エネルギーの効率的利用を中心に、自分の考えを述べる。

国際連系線

このほど、孫 正義氏が設立した自然エネルギー財団が、アジア国際送電網研究会第二次報告書を発表した。いわゆる先進国の中で電力の取引を国際的に行っていないのは日本だけだろう。それを日本の隣接国と国際連系線で電力網を結び、電力の輸出入ができるようにしようという構想に向けた研究だ。この研究会は2016年7月に設立されている。この報告書が述べているように、国際連系を通して電力の貿易を行うことは、極めて経済合理的であり、かつ自然エネルギーが大量導入される時代の安定供給の重要な手段となるはずだ。英国も含めた欧州諸国間では電力網が相互に結ばれており、英国と欧州大陸とは高圧直流連系線が何本も走っている。英国とアイスランドも海底高圧直流連系の計画もあるはずだ。北米ではカナダが米国に大量の電力を輸出している。

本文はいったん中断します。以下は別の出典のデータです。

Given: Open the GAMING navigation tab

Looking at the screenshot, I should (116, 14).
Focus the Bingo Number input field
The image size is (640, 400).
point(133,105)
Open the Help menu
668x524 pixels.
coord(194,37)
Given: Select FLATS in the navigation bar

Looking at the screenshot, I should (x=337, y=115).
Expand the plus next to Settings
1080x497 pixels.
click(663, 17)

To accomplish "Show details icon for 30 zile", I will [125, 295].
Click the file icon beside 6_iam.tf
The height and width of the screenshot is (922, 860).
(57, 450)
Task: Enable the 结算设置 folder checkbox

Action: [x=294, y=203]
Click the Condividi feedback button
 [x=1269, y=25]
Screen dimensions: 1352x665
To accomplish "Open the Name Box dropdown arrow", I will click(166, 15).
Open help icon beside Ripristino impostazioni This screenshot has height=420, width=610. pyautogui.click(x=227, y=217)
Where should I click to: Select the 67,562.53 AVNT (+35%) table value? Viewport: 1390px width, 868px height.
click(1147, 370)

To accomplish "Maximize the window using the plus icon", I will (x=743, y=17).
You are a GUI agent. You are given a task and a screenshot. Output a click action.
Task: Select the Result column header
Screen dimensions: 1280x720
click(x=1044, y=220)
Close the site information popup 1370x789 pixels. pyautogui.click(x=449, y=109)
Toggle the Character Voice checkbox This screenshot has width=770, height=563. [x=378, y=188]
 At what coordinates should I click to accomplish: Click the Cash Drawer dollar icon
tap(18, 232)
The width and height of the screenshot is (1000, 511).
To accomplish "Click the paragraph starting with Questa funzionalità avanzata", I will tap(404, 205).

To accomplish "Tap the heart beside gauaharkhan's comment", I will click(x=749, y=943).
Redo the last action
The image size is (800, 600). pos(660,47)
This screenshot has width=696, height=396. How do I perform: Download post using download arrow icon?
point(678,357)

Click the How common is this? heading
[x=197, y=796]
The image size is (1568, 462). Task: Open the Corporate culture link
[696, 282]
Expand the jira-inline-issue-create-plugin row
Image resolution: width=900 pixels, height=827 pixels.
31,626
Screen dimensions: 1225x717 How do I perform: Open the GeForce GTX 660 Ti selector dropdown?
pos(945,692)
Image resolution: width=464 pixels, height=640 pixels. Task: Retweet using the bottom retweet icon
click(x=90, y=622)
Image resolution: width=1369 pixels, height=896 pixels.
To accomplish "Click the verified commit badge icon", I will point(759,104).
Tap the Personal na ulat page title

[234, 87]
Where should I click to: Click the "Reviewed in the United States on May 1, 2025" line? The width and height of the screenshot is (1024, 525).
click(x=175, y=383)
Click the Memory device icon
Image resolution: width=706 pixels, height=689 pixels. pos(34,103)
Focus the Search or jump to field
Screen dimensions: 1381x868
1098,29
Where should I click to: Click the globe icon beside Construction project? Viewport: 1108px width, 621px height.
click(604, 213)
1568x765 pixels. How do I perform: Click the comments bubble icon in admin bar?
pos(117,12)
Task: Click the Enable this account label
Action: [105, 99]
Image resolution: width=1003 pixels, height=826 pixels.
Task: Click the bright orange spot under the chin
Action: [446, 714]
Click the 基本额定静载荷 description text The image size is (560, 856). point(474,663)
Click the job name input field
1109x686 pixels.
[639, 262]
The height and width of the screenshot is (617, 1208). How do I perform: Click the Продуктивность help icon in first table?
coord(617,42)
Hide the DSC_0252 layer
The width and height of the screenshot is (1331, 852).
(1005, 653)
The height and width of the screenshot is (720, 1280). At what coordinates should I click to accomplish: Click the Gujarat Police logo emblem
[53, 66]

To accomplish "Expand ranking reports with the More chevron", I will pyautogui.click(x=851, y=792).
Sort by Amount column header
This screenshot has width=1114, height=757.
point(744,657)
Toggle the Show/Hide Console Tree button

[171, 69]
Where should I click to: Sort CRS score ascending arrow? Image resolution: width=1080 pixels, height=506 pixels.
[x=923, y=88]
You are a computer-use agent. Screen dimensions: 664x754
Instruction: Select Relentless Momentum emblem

米国とメキシコも結ばれている。そのような状況の中で、日本は電力の大消費国でありながら近くの国とは電力網が結ばれていない。これを打開しようとするのがこの研究会の目的のようだ。東南アジアの問題は、国際的な政治対立が大きく、特に中国、ロシアと折り合えない日本にとって、国際連系線の設置は大きな課題となる。しかし、最近の情勢から見ると、今から具体的な検討をしておかなければ、日本だけ孤立する可能性もある。韓国のムン・ジェイイン大統領は自然エネルギーの推進の観点から電力の輸出入に積極的だとされ、ますます日本は孤立する方向にある。日本国内で隣国と電力の輸出入をする機運がもっと高まってほしいと思っている。この報告書では、ロシア、韓国との接続についてコストも含めてかなり詳しい検討を行っているが、これが政府ベースでも行われる機運をもたらしてほしいものだ。